El mercado externo, por otro lado, mostró un comportamiento más estable, con el 46% de las compañías manteniendo sus niveles de facturación vinculados a exportaciones. Sin embargo, más del 60% de las PYMES aún dependen en gran medida del consumo interno. Este contexto es crítico, ya que el aumento de costos de insumos ha afectado al 67% de las empresas, y la preocupación por los retrasos en los pagos de clientes ha crecido del 35% al 60% en un año. Esta situación genera un clima de incertidumbre que podría limitar aún más la capacidad de inversión y crecimiento de las PYMES.

El informe también revela que la competencia importada se ha intensificado, con un 46% de las PYMES industriales expresando preocupación por el ingreso de productos extranjeros, un aumento significativo respecto al 25% del año anterior. Los sectores más afectados incluyen caucho y plástico, textiles, autopartes y metalmecánica. Esta presión competitiva se suma a la caída de ingresos y producción, lo que ha llevado a una reducción del empleo en el sector, con una caída del 1,4% en la cantidad de ocupados respecto al trimestre anterior, acumulando trece trimestres consecutivos de retroceso.

Las expectativas empresariales no muestran señales de mejora.
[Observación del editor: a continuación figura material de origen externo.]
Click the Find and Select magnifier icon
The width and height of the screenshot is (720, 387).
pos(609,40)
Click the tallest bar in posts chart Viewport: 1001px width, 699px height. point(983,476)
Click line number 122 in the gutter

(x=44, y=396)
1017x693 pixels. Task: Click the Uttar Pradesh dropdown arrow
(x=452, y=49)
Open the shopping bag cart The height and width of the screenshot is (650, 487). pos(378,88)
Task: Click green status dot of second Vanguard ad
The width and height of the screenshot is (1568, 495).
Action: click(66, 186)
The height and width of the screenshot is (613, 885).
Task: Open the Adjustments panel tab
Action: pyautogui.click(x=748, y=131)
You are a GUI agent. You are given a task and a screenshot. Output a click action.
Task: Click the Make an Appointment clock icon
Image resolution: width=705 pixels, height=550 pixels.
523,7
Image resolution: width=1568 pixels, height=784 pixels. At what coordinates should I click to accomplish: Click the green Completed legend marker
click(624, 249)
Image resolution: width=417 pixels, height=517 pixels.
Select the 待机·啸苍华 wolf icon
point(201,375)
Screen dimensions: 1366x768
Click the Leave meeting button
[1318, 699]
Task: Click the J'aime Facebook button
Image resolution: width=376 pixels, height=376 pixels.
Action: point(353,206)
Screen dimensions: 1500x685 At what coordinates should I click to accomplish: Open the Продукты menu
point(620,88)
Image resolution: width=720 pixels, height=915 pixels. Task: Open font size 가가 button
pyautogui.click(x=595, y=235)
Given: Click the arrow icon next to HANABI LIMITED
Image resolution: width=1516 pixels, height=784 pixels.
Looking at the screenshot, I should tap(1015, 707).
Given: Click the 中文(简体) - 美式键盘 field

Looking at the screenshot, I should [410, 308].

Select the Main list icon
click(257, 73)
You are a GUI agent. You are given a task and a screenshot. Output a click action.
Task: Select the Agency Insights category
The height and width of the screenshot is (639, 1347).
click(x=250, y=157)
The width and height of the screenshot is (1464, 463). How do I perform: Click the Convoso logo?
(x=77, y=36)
El Índice de Confianza Empresarial ha descendido a 40 puntos, su nivel más bajo desde el tercer trimestre de 2023. Además, el Índice Anticipatorio del Ciclo de Actividad PyME se mantiene en zona contractiva, lo que indica que las perspectivas para el sector son poco alentadoras. Solo el 36% de los empresarios considera que es un buen momento para invertir, una cifra que, aunque ha mejorado respecto a fines de 2025, sigue siendo inferior al 44% de 2024 y muy lejos del máximo histórico de 63,9% alcanzado en 2005.

El acceso al financiamiento continúa siendo una limitación crítica, con solo el 18% de las PYMES utilizando crédito bancario, la cifra más baja desde 2006. Esto obliga a que cerca del 75% de las inversiones en maquinaria y equipamiento dependan de recursos propios. Ante este panorama, las empresas han señalado la necesidad de medidas como el alivio fiscal (72% de las firmas), estabilidad macroeconómica (61%) y acciones contra la competencia desleal (59%). La situación es compleja y se espera que el segundo semestre de 2026 sea un desafío para reactivar la manufactura y el consumo sin comprometer el equilibrio comercial alcanzado.